Given data: Begin

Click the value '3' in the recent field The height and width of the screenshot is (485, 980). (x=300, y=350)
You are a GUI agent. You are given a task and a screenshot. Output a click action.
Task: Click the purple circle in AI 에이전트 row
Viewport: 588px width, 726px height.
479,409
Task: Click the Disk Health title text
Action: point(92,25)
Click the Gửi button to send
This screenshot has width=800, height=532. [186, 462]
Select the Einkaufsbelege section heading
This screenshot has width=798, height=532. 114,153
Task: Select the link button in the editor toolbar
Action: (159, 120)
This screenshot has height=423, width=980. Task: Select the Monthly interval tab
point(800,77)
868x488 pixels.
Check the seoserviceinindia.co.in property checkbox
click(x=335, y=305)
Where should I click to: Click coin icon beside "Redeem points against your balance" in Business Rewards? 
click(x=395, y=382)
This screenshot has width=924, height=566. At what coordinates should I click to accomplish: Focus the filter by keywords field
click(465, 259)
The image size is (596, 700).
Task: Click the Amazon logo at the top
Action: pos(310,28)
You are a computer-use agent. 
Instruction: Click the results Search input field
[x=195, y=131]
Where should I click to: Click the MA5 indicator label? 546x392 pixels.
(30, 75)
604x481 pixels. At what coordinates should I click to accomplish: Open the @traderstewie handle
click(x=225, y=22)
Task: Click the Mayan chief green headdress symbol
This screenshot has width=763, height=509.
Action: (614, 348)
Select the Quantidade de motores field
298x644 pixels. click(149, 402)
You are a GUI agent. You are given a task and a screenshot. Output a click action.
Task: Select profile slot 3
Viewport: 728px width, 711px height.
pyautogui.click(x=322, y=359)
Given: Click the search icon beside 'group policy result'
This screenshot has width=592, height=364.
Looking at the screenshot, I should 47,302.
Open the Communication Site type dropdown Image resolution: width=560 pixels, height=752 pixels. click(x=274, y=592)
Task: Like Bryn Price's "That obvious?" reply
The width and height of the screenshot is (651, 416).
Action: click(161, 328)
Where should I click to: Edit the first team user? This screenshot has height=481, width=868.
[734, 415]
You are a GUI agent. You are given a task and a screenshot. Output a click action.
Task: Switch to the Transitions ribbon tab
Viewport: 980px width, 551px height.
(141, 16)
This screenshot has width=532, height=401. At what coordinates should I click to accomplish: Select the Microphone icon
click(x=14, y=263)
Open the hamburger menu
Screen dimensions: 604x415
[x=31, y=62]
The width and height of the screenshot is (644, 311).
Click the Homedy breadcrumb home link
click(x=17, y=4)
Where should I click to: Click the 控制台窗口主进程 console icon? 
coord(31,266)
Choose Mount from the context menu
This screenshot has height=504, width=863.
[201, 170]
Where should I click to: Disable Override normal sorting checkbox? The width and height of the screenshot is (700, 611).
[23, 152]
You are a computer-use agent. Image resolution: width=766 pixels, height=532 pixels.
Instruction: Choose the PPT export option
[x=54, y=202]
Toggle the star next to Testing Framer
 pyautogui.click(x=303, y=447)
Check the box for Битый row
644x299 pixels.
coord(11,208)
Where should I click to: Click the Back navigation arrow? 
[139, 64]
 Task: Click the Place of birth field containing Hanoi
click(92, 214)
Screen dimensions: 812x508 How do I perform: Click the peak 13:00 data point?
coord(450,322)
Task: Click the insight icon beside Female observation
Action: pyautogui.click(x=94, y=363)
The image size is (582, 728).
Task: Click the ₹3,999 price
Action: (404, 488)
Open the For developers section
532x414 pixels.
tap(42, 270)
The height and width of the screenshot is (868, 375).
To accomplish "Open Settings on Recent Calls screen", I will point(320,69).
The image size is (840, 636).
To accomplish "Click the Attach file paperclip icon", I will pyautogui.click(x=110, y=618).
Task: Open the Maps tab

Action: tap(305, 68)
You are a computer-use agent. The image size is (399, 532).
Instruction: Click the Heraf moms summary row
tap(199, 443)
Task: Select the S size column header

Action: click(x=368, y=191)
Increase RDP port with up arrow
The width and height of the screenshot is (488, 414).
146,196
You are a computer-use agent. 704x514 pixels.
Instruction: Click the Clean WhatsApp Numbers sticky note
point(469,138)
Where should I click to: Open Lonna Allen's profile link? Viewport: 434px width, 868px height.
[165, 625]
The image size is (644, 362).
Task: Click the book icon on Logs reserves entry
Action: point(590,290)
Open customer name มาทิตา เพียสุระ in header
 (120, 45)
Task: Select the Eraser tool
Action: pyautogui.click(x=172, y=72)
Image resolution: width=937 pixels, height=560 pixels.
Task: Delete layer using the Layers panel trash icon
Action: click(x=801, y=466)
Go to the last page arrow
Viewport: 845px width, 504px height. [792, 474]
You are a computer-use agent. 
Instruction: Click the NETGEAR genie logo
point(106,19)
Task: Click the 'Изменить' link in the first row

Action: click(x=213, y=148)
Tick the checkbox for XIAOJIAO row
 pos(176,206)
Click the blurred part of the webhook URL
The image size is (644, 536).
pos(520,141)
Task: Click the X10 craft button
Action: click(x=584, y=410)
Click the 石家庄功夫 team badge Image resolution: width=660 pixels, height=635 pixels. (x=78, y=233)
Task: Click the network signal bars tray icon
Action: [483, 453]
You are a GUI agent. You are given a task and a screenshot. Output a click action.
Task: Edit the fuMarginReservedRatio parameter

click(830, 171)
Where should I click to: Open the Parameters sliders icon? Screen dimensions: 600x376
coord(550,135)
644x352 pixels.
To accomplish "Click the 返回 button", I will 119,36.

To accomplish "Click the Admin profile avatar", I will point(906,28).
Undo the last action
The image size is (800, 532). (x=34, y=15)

Given data: End

* **Exercise goal**
What the answer needs is every line from the data above with "menu" in it.

* **Response box**
Open the hamburger menu
Choose Mount from the context menu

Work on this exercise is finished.